Seven-time NASCAR champion Jimmie Johnson said Tuesday he will drive the No. 84 Chevrolet in NASCAR’s March 26 race at the Circuit of the Americas and the May 28 Coca-Cola 600 as part of his limited race lineup this season.

Johnson returned to NASCAR this season after a two-year hiatus when he bought into the ownership group of Legacy Motor Club and signed on as a part-time driver. He topped the speed chart last month at practice for the Daytona 500 and was on pace for a top-10 finish in the race until he was collected in a late wreck and finished 31st. Johnson previously announced he would drive in July in the Chicago street course race.

Chicago, of course, is a first-time race for the 47-year-old Johnson. So is COTA, the popular 3.41-mile (5.48-kilometer) road course in Austin, Texas, that wasn’t added to NASCAR’s Cup schedule until 2021, Johnson’s first season in IndyCar. He’s more familiar with Charlotte Motor Speedway, where he won the prestigious Coke 600 in 2003, 2004, 2005 and 2014.

“It’s been on my bucket list to drive at COTA,” Johnson said. “It’s the way drivers speak of the track, the challenge the track poses to everyone. I was hopeful and thought I was going to go with IndyCar, but they changed their schedule and didn’t go.”

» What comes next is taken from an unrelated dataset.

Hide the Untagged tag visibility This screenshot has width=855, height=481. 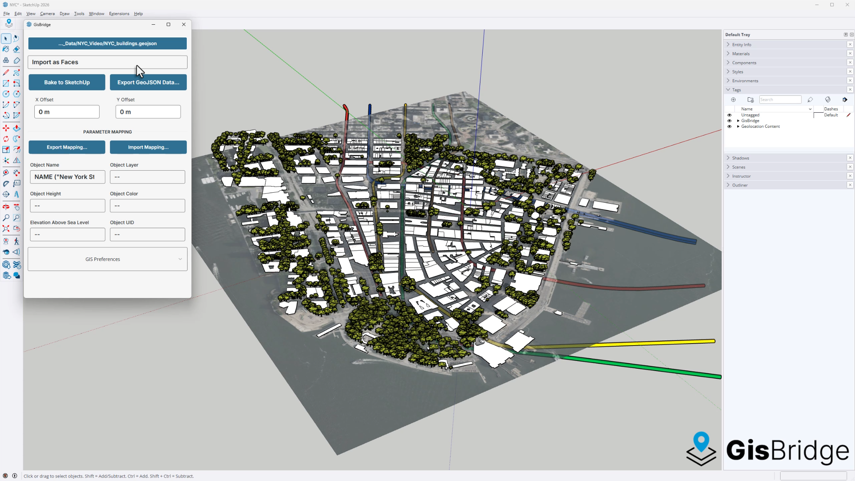click(x=729, y=115)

So he’s off in a Cup car later this month, with a new sponsor on board. Club Wyndham will serve as the primary sponsor for the COTA and the Coke 600 events.

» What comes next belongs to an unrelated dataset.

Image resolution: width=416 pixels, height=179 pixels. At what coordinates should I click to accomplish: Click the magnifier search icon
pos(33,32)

Johnson mentioned “bucket list” for another previously committed race later this season. He and two teammates will drive the special Garage 56 car that will race at the 24 Hours of Le Mans in June. Johnson, who has 83 career Cup victories, participated in an on-track test last week.

Much in the way he deftly picked off stronger drivers ahead of him in his NASCAR prime, Johnson keeps knocking out some of his dream races. He will eliminate COTA and Le Mans from his list this year and achieved a professional milestone in 2022 when he raced in the Indianapolis 500. Much like Daytona this season, Johnson was in position late to race for a top-10 finish until he triggered a wreck and faded to 28th.

What’s left?

“I’m kind of running out of ideas,” Johnson said, laughing. “I still have the desire to drive and try cool stuff. I know I can come up with a few more. But truth be told, I’ve been able to scratch off some significant experiences. I’d still love the Coke 600-Indy 500 double someday. Then I can kind of get into some more experiences from either a car or track that I want to drive. But out of these big-ticket items, I’m running out of options.”

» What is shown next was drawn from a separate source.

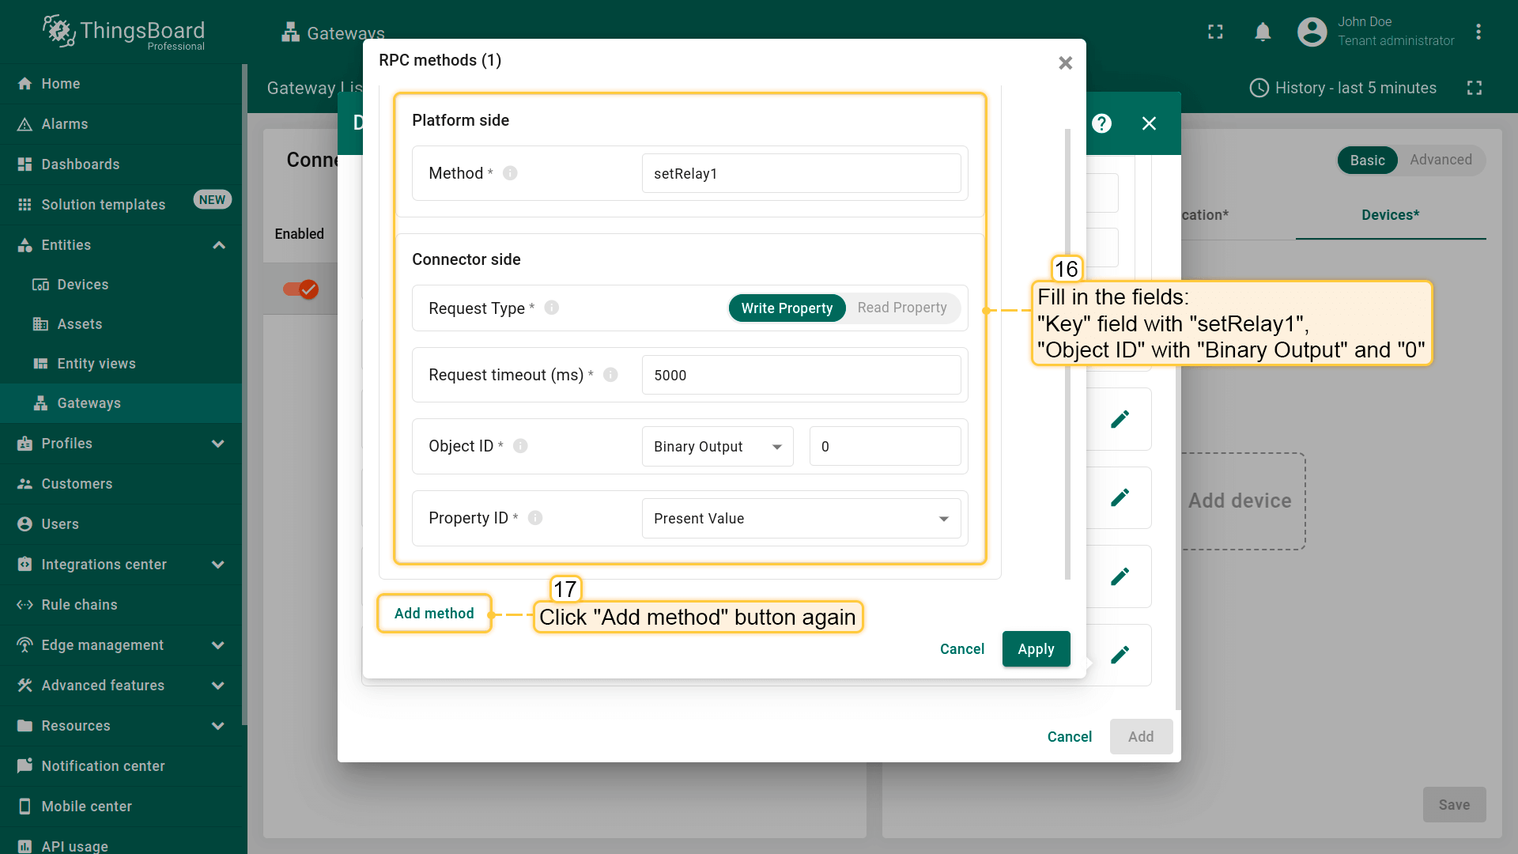
Task: Open the Dashboards sidebar menu item
Action: [x=81, y=164]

Johnson told The Associated Press that “marquee events” are still a priority for him, one reason he picked a return to Charlotte. He said he’d like to drive in about 10 races per NASCAR season but didn’t think he’d hit that goal in 2023. The two-time Daytona 500 champion said he had about two more years left to drive in “The Great American Race.”

The big thrill is racing again for longtime team owner Rick Hendrick and Chevrolet at Le Mans in a special class designed to showcase the innovation of NASCAR’s Next Gen model. The prestigious endurance race is scheduled for June 10-11, or two weeks after the Indianapolis 500.

Johnson won all seven championships — tying a NASCAR record — driving for Hendrick Motorsports. They’ve reunited for the Garage 56 project, and Johnson will team with Mike Rockenfeller and Jenson Button in the three-driver lineup.

There, perhaps, could have been another reunion.

One of the unique aspects of NASCAR is that a driver can own a team and still race for another one, such as Denny Hamlin‘s stake in 23XI Racing while he remains a championship contender for Joe Gibbs Racing. Johnson might have seemed an obvious replacement for Hendrick driver Alex Bowman when he missed five races last season because of a concussion or for Hendrick driver Chase Elliott, who is out indefinitely with a fractured tibia. Hendrick instead turned to Noah Gragson, who now drives for Johnson at Legacy MC, last season and Josh Berry subbed this year for Elliott.

“I would have entertained either opportunity, for sure,” Johnson said. “But I wasn’t approached for either of those opportunities. I don’t take anything negative from not getting asked for the 48 last year or the situation this year with Chase. The way I see it, watching the moves they made, they’re making decisions that are best for the company.”

Now it’s Johnson calling the shots in his first year as an owner. His busy personal schedule — he’s off to France for spring break with his family — means he won’t be at the track every week. And he navigated choppy waters at Daytona when Legacy MC ambassador and fellow seven-time champion Richard Petty complained he was cut out of the team’s decision-making process. Johnson said he has yet to talk with Petty over the issues, but there will be time for that conversation, at some point.

“The excitement in and around the race team opened up many doors at a time where we weren’t sure we could get any meetings,” Johnson said. “We’re on the run and things are going really good.”

Information from The Associated Press was used in this report.